A la hora señalada, un Teniente de los Imperiales al frente de cuatro Guardias llevó al hombre perdido en sí mismo a la puerta de la residencia del Caballero de Capilla Per Allenair, un palacete antiguo que permitía suponer la ascendencia noble del propietario.
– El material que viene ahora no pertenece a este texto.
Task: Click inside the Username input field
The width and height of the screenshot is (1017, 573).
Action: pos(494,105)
Un criado de aspecto nada servil les abrió.
– De acuerdo con las órdenes -dijo el Teniente-, os hago entrega del Número Seiscientos dieciséis millones doscientos treinta y seis mil sesenta y ocho.
– Adelante -dijo el criado, y firmó el papel que le presentaba el Oficial; después se dirigió respetuosamente al individuo aludido por el Guardia-: Caballero, tened la bondad de pasar.
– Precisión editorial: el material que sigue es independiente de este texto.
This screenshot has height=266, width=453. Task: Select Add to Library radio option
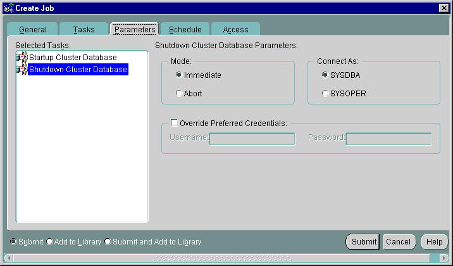(49, 242)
– ¿Queréis que deje dos soldados, para más seguridad? -preguntó el Teniente; el criado lo miró con desprecio.
– Os lo agradezco, no es necesario -dijo, y les abrió la puerta; cuando estuvieron fuera, se dirigió de nuevo al invitado-: Si gustáis, Caballero Neblí, el Caballero Allenair os espera.
Lo condujo a una sala donde, de pie, el Caballero lo recibió.
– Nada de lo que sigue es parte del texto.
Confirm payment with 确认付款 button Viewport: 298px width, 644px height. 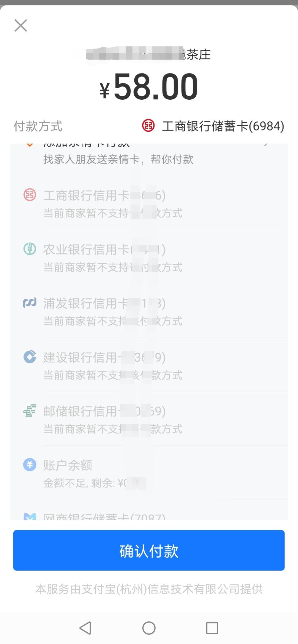[149, 550]
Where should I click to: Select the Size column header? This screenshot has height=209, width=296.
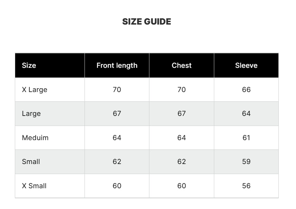(x=29, y=65)
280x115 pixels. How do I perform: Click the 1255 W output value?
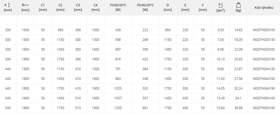(118, 108)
– Fidai Neblí -dijo con una sonrisa contenida que revelaba una fuerte emoción-, no sabéis cuánto me alegra haberos encontrado.
Ígur se resistió desesperadamente al pánico que le producía la idea de un desfallecimiento inmediato.
– ¿A qué os referís? -balbució-. ¿Dónde me habéis encontrado? ¿Por dónde me buscabais, de dónde me he perdido? -La expresión del anfitrión pasaba lentamente de la sorpresa dolorosa a la tristeza calmada, como si se hiciera cargo de una situación penosa-. ¿Por qué os alegráis de encontrarme, si vos y yo nunca hemos sido amigos?
– Os ruego que os tranquilicéis. ¿Cómo es posible que alguien diga, y precisamente vos, que nunca hemos sido amigos?
Ígur se hizo añicos en la inmensidad magnánima de aquella mirada clara; habría querido verse en ella como el que ha acabado la juventud con serenidad y sin debilitarse, como aquel que, más fuerte que los demás, sobrevive al naufragio y entra confiado y generoso en la noble competición de los obsequios, pero se abandonó sin resistencia, extenuado, disuelta la voluntad y el orgullo como una criatura que cae en los brazos de los suyos después de un mal paso, y con el placer del desarbolamiento, se lanzó a las lágrimas con toda la fuerza acumulada en tantas incertidumbres y temores.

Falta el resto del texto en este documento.